Task.
From the line holding "Viewport: 1080px width, 545px" through the line holding "by Nº Asiento" below, write out every line exactly; include both of those lines and drop the pictures.

Excerpted data.
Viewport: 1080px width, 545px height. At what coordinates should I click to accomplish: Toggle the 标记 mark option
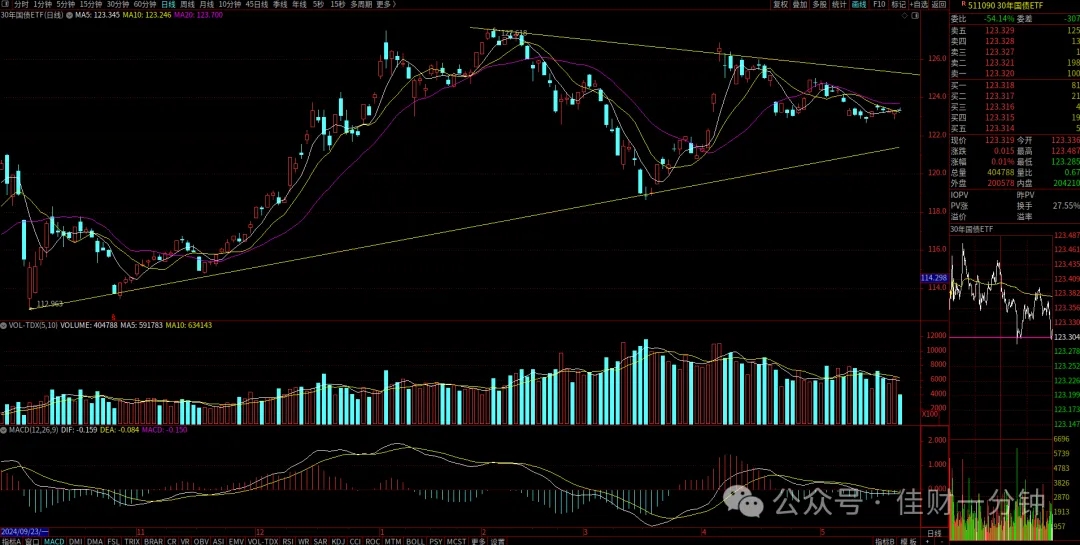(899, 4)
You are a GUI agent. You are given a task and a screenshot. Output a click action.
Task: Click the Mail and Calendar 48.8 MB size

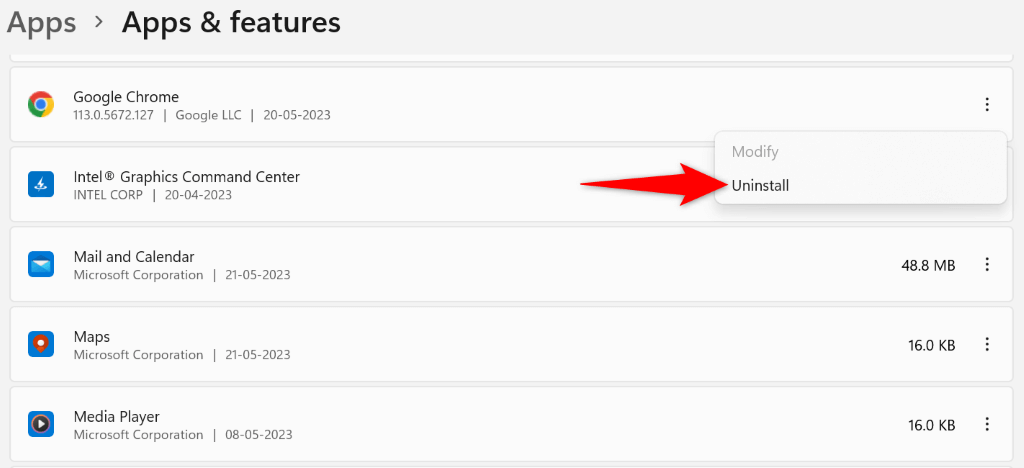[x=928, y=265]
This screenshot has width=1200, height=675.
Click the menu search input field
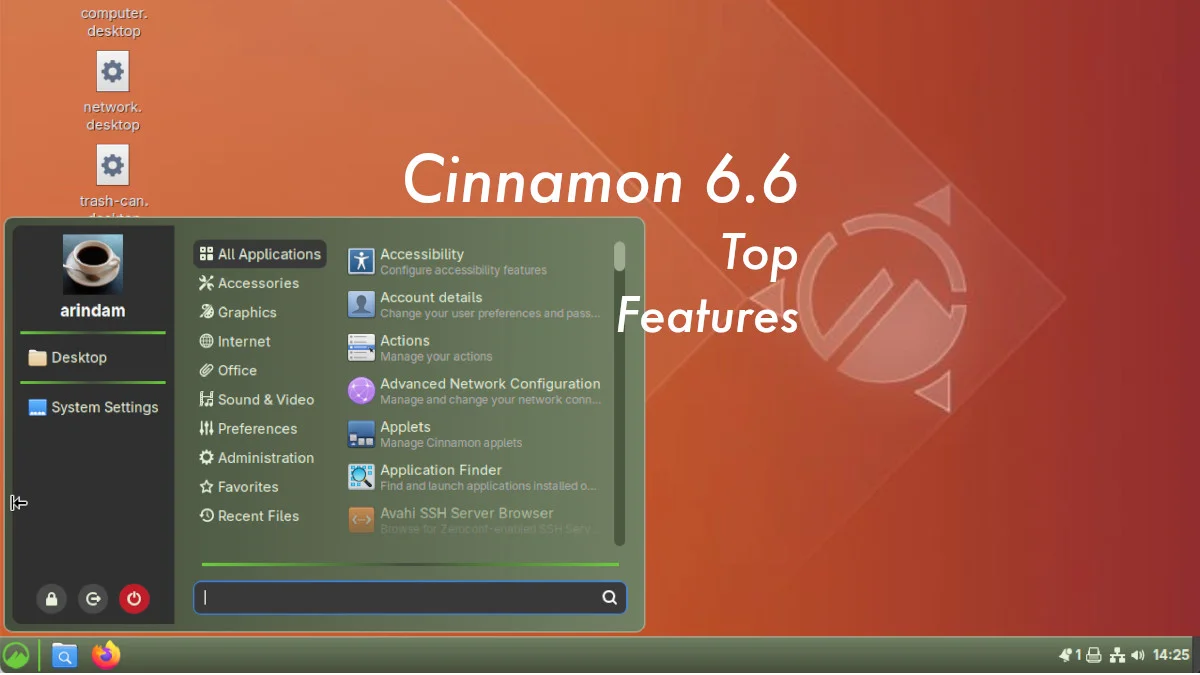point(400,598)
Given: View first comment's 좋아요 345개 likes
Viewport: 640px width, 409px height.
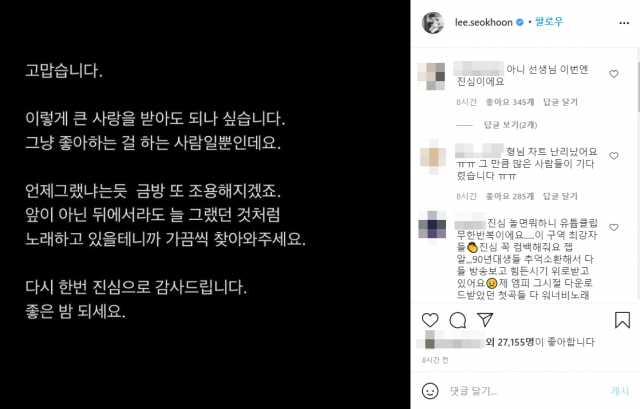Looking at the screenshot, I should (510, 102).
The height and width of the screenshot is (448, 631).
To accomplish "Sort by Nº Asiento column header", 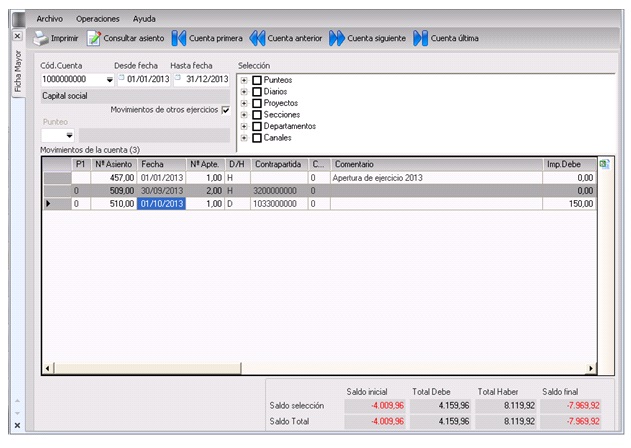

---

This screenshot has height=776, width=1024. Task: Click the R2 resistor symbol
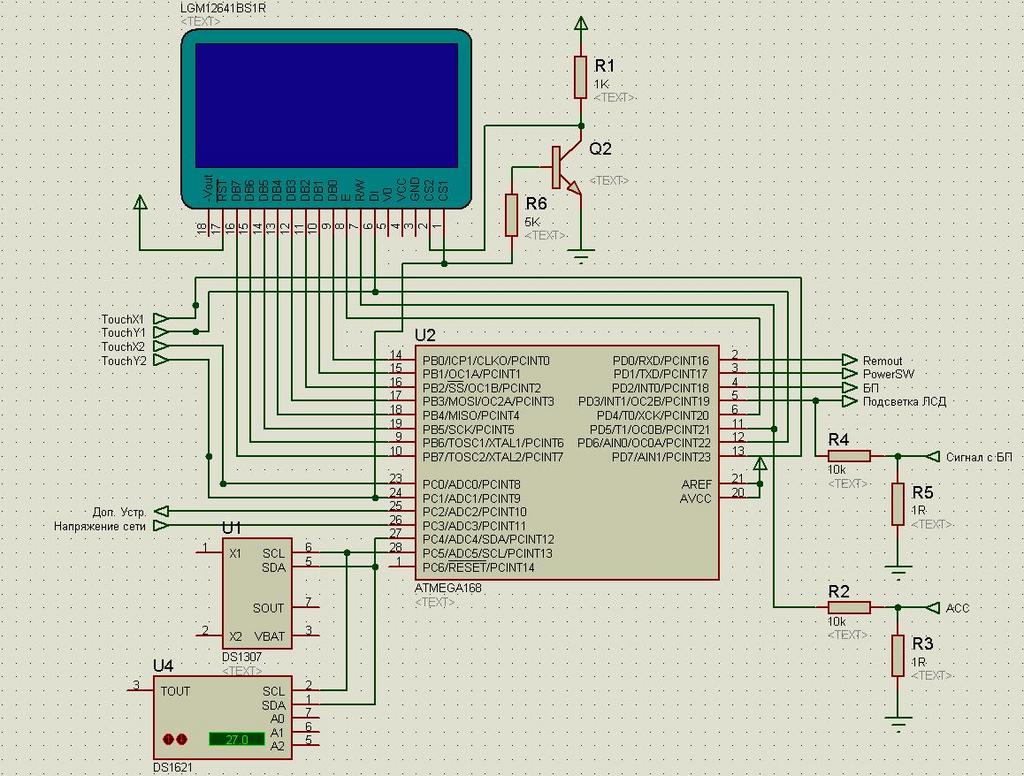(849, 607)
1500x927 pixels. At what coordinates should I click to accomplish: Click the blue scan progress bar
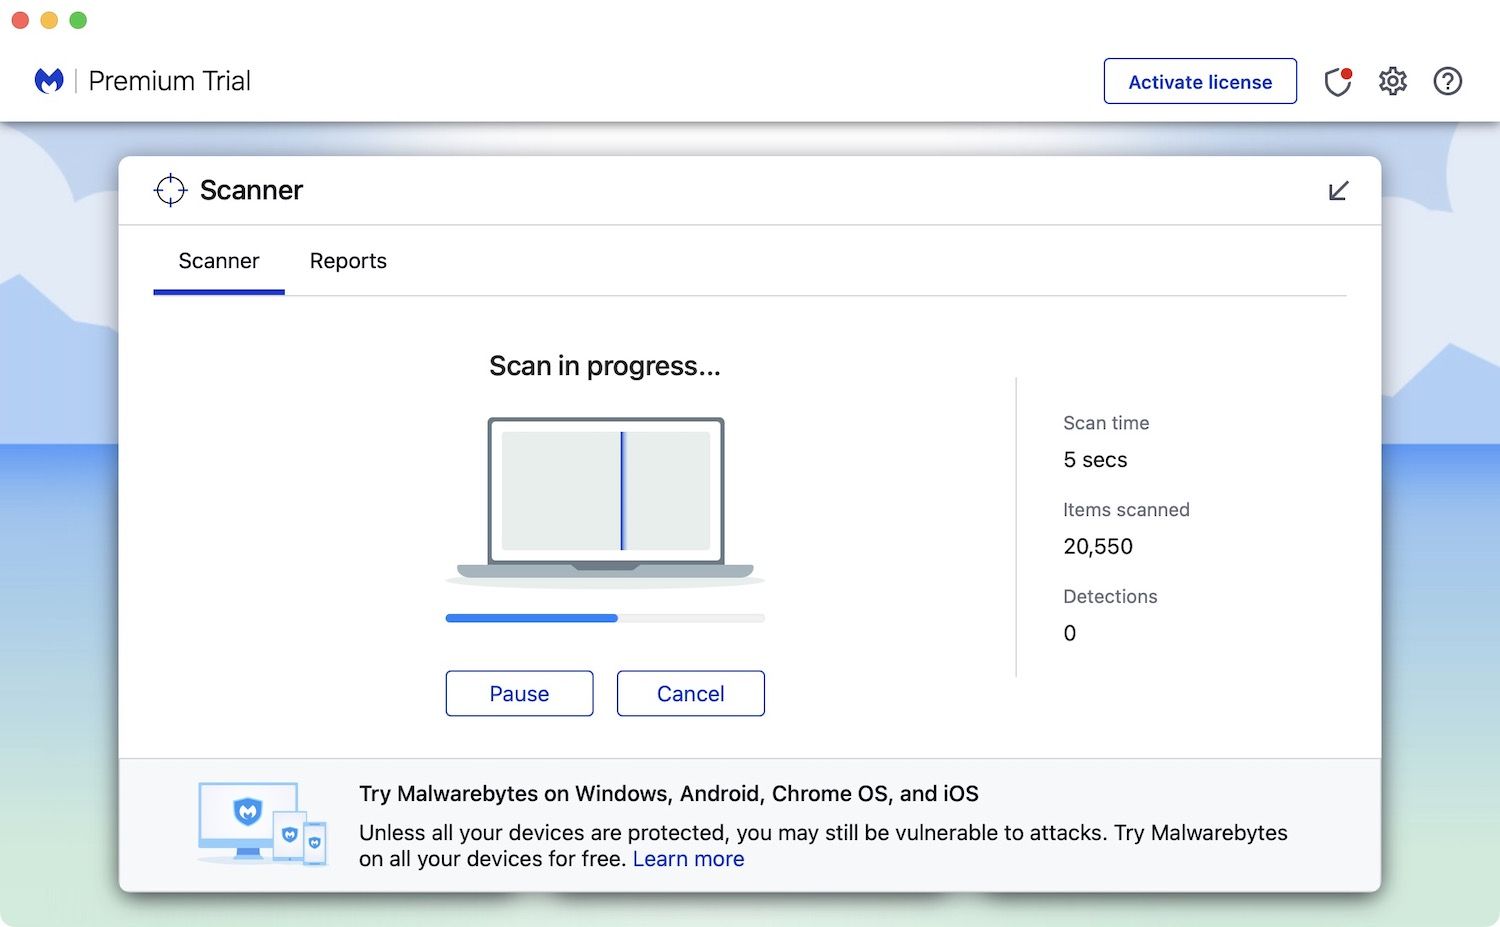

---

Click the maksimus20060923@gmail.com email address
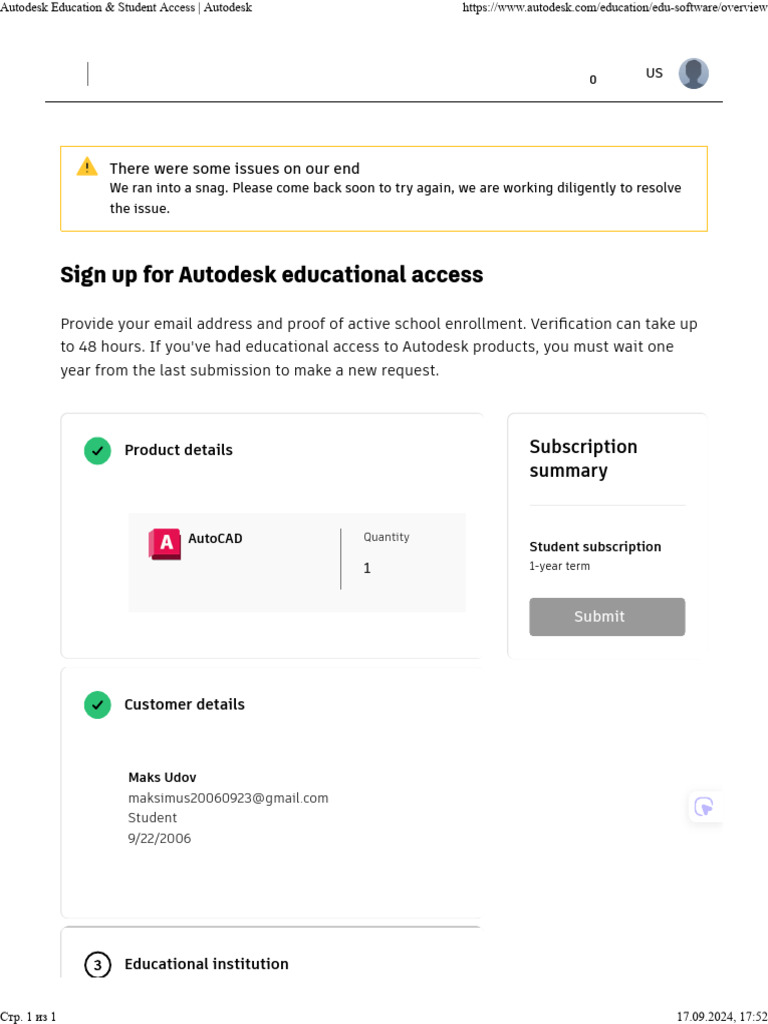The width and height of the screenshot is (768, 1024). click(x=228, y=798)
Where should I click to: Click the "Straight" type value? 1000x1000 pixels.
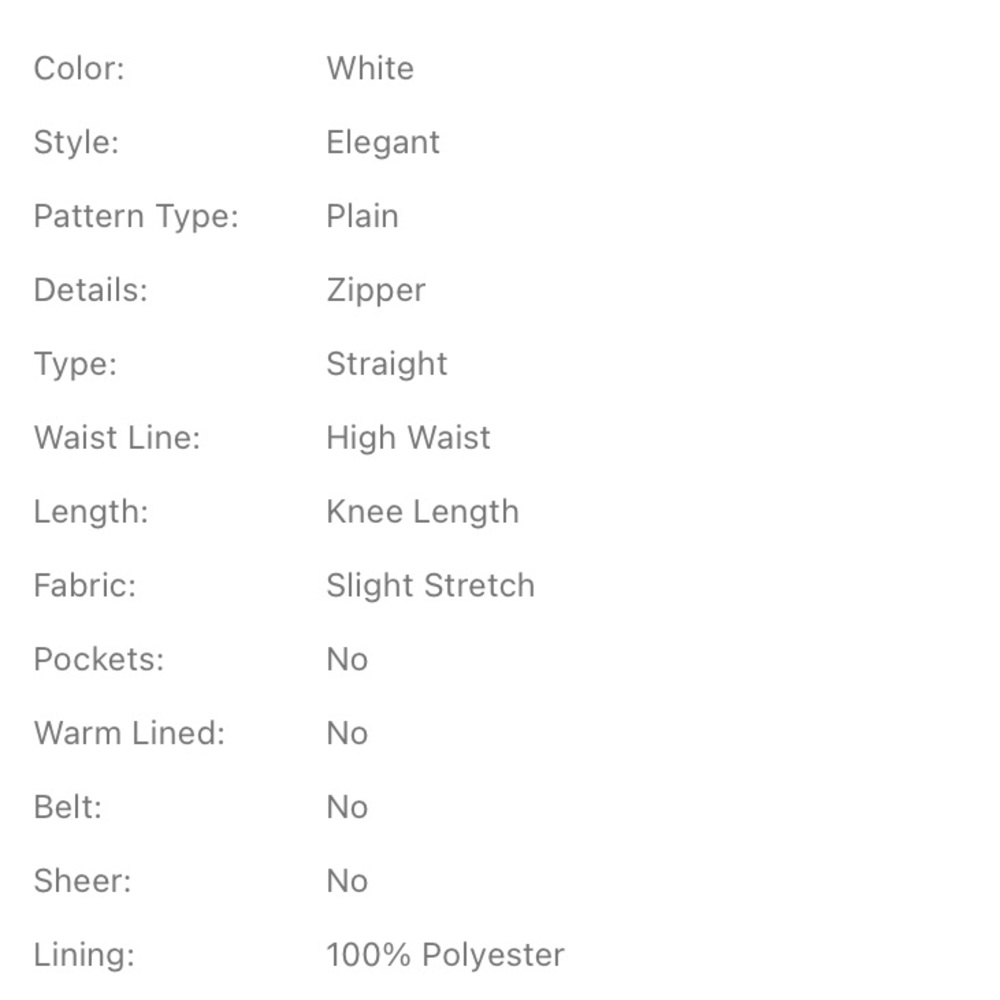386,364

Answer to this exercise.
Viewport: 1080px width, 545px height. At what coordinates should I click to accomplish: Toggle the 标记 mark option
(899, 4)
You are a GUI agent. You are given a task and a screenshot. Output a click action.
Task: Click the Mail and Calendar 48.8 MB size

[x=928, y=265]
This screenshot has width=1200, height=675.
Click the menu search input field
point(400,598)
Given: View first comment's 좋아요 345개 likes
Viewport: 640px width, 409px height.
Looking at the screenshot, I should (510, 102).
The height and width of the screenshot is (448, 631).
To accomplish "Sort by Nº Asiento column header", 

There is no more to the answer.